[[ Supplied data open ]]

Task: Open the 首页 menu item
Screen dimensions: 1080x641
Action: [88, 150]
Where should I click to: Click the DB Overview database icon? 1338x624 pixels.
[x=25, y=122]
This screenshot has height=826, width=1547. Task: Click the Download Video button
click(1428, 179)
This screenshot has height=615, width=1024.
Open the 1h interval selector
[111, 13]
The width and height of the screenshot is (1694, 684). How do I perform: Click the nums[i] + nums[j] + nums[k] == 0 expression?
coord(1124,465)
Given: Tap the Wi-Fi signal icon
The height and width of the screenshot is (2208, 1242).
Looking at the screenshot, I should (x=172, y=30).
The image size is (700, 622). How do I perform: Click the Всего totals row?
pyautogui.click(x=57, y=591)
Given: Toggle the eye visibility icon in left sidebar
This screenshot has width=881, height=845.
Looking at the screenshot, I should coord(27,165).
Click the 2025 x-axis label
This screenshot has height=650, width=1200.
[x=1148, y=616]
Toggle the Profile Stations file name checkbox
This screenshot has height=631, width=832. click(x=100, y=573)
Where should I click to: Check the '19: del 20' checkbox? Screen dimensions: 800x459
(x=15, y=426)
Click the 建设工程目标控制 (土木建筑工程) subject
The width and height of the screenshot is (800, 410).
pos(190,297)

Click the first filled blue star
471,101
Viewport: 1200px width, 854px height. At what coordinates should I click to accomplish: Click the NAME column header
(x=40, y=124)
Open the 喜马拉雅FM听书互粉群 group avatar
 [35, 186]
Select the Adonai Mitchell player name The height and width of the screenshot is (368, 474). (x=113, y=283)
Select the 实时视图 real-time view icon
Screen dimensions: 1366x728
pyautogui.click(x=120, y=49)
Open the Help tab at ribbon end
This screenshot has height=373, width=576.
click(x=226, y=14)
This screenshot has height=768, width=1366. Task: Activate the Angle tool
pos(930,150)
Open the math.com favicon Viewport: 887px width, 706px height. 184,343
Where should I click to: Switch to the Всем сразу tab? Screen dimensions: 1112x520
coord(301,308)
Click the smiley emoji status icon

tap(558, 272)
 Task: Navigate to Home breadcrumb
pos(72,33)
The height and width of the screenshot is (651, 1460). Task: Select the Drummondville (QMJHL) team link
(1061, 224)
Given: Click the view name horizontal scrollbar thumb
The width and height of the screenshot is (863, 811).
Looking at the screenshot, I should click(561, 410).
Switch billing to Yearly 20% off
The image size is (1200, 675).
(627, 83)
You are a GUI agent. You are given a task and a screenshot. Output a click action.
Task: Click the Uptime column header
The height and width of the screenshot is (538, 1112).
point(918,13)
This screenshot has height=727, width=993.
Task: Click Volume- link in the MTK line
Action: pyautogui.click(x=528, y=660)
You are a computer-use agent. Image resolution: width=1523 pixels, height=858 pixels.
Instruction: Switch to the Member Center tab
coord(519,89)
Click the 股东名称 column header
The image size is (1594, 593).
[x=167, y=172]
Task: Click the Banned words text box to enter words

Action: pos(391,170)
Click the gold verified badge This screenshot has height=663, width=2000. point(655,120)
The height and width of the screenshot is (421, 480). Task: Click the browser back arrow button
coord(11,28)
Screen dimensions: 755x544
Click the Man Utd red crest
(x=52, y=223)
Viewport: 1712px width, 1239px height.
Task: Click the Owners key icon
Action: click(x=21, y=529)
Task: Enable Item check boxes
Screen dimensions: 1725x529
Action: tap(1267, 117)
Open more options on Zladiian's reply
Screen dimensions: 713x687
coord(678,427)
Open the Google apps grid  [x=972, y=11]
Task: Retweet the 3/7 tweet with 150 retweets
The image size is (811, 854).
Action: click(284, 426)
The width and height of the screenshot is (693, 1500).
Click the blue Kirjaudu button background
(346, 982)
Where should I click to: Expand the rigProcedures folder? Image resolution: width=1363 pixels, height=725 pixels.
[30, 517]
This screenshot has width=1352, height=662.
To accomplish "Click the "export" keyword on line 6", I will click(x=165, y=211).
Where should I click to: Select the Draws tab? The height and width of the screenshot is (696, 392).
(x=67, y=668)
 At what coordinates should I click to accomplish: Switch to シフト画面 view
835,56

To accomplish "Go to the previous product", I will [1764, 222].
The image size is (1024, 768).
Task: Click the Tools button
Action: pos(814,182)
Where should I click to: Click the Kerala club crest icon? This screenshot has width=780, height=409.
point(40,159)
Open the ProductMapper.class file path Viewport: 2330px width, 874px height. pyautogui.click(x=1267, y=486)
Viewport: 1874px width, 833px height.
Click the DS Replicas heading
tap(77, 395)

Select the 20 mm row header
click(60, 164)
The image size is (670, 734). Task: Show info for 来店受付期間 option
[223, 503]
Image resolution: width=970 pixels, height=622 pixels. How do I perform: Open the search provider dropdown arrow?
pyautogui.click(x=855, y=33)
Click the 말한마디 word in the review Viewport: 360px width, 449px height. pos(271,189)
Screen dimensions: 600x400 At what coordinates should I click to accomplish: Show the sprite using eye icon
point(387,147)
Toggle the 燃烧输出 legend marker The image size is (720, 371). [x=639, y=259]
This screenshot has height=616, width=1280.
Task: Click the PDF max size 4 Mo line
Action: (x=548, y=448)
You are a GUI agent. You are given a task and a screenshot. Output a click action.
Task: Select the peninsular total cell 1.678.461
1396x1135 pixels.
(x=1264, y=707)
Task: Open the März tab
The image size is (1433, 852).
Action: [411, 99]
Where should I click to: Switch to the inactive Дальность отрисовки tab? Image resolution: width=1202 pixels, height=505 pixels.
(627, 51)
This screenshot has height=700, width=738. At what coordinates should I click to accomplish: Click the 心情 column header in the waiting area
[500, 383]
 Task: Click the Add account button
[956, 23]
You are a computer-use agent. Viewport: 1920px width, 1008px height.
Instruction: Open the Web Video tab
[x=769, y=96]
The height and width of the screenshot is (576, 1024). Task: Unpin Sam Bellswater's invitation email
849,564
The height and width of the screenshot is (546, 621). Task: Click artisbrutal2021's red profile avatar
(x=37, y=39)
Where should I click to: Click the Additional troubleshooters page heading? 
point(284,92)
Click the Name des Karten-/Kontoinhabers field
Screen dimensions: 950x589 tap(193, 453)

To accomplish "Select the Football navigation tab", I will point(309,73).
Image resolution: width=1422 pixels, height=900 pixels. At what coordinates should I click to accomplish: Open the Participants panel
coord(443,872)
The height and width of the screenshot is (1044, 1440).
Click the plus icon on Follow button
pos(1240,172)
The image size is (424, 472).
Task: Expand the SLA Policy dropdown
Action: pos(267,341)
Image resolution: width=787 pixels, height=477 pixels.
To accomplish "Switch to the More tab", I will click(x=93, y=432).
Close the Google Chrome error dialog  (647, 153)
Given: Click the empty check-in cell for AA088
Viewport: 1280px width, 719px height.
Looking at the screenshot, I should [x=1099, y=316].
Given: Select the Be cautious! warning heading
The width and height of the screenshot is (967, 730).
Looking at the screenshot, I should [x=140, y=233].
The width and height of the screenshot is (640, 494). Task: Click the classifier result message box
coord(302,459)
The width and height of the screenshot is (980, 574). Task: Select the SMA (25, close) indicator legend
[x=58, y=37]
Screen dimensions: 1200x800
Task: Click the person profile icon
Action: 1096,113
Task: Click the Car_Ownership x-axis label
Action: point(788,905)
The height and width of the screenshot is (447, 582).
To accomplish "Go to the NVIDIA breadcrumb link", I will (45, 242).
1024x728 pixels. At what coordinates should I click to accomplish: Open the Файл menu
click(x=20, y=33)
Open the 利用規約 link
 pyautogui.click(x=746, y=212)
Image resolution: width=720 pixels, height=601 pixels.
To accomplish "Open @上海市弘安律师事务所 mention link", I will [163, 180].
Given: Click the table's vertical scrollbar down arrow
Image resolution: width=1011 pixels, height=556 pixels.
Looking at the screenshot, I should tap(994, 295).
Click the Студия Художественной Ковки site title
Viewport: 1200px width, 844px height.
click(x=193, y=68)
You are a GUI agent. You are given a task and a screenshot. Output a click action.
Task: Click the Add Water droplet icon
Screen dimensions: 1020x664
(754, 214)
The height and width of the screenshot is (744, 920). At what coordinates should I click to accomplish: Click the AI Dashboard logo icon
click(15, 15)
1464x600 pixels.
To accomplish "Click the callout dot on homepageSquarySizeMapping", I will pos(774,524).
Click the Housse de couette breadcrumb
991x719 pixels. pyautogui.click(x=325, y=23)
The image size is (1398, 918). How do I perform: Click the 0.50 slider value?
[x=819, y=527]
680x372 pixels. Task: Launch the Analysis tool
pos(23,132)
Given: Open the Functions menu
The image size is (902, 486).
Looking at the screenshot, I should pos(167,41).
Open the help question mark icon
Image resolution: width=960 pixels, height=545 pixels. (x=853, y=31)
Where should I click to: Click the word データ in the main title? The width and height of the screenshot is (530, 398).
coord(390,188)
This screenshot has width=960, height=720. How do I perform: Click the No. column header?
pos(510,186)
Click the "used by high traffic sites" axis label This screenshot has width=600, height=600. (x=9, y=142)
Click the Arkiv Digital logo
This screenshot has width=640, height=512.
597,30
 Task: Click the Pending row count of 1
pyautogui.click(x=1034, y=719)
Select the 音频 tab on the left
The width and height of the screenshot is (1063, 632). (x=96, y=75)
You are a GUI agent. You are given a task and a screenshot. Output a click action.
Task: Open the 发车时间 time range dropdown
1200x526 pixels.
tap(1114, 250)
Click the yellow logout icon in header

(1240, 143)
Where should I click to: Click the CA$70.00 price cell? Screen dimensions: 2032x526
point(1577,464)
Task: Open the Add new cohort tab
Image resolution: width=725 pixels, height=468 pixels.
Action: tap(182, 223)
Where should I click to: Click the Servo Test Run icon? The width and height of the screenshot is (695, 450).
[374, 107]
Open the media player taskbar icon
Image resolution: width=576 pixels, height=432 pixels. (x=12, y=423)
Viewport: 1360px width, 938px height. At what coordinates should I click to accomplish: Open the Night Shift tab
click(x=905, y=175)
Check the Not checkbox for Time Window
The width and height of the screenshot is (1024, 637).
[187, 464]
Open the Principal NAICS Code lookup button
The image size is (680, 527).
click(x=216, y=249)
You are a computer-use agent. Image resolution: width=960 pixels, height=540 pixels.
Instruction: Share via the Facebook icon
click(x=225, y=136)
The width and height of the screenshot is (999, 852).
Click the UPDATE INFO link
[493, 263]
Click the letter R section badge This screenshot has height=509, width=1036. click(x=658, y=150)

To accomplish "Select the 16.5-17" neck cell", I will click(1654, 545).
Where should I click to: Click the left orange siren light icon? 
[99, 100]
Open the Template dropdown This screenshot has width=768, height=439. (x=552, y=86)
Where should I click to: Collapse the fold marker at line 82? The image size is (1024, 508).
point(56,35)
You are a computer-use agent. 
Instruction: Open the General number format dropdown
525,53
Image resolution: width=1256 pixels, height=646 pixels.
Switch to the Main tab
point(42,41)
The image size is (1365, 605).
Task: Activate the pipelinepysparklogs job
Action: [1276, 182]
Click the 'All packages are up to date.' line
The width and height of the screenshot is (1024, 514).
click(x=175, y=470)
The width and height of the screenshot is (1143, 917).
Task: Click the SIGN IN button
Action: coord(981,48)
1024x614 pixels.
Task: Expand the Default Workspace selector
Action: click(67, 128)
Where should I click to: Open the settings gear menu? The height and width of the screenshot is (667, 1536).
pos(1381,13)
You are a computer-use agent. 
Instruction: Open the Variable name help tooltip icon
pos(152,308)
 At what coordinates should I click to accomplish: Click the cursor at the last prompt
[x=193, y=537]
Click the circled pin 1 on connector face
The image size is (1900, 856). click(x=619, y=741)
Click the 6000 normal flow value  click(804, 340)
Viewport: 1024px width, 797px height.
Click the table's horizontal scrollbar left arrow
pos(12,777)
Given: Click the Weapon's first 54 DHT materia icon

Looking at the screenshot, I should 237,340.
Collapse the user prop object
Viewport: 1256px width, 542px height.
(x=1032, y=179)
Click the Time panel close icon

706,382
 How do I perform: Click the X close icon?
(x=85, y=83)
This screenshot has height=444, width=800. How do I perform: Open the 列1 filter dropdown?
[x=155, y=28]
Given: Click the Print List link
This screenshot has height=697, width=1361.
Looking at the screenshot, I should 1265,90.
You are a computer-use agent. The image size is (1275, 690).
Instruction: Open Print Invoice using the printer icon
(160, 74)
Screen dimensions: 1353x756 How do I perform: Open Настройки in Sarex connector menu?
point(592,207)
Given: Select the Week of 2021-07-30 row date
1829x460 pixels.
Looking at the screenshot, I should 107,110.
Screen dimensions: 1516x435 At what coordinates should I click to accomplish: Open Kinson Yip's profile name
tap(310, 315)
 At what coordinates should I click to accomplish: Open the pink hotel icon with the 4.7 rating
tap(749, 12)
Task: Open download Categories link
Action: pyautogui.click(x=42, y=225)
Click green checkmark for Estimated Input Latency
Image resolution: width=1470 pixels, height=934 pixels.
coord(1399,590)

[[ Supplied data closed ]]

### Instructions for the task
The expected answer is an exact copy of the lines above, beginning at the line with "1396x1135 pixels." and ending at the line with "The height and width of the screenshot is (1044, 1440).", with both ends in.

### Answer box
1396x1135 pixels.
(x=1264, y=707)
Task: Open the März tab
The image size is (1433, 852).
Action: [411, 99]
Where should I click to: Switch to the inactive Дальность отрисовки tab? Image resolution: width=1202 pixels, height=505 pixels.
(627, 51)
This screenshot has height=700, width=738. At what coordinates should I click to accomplish: Click the 心情 column header in the waiting area
[500, 383]
 Task: Click the Add account button
[956, 23]
You are a computer-use agent. Viewport: 1920px width, 1008px height.
Instruction: Open the Web Video tab
[x=769, y=96]
The height and width of the screenshot is (576, 1024). Task: Unpin Sam Bellswater's invitation email
849,564
The height and width of the screenshot is (546, 621). Task: Click artisbrutal2021's red profile avatar
(x=37, y=39)
Where should I click to: Click the Additional troubleshooters page heading? 
point(284,92)
Click the Name des Karten-/Kontoinhabers field
Screen dimensions: 950x589 tap(193, 453)

To accomplish "Select the Football navigation tab", I will point(309,73).
Image resolution: width=1422 pixels, height=900 pixels. At what coordinates should I click to accomplish: Open the Participants panel
coord(443,872)
The height and width of the screenshot is (1044, 1440).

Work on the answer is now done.